Stored items:
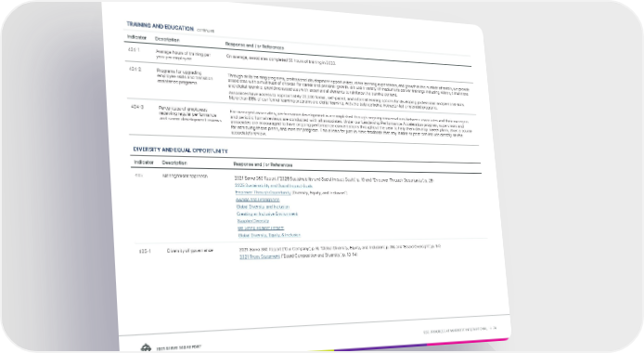Open the 2021 Proxy Statement link
644x353 pixels.
point(260,256)
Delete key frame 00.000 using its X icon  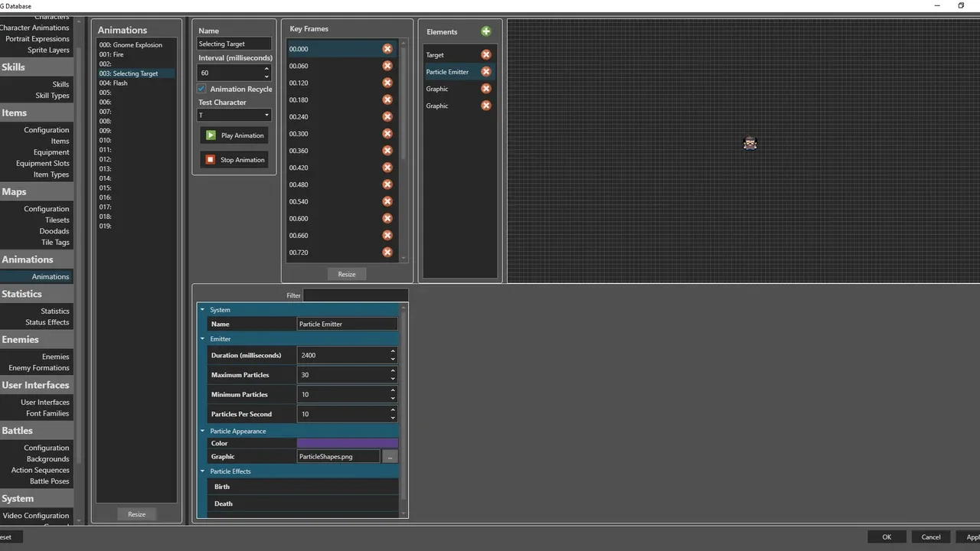(x=387, y=49)
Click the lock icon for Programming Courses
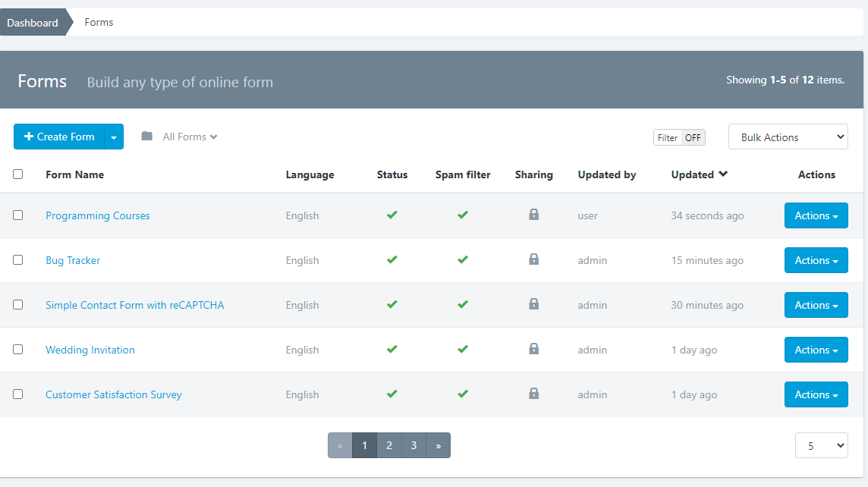The image size is (868, 487). pos(533,215)
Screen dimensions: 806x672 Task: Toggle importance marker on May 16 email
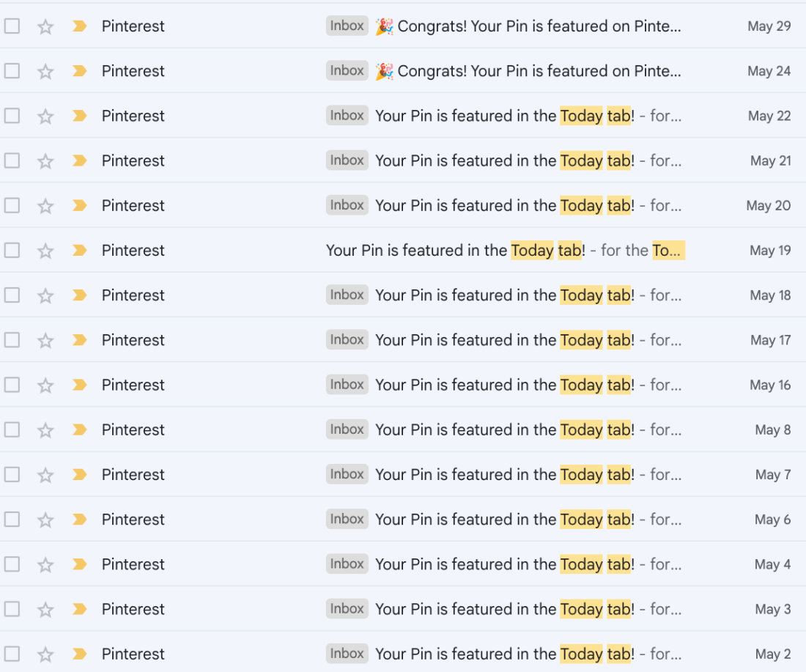point(79,385)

__The task__. Beginning with the line that contains "Click the lock icon for Programming Courses" in the data above, please copy each line exactly until the last line, both ends included, skipping any pictures.

__Response for this exercise__.
Click the lock icon for Programming Courses
The image size is (868, 487). pos(533,215)
Screen dimensions: 806x672 Task: Toggle importance marker on May 16 email
point(79,385)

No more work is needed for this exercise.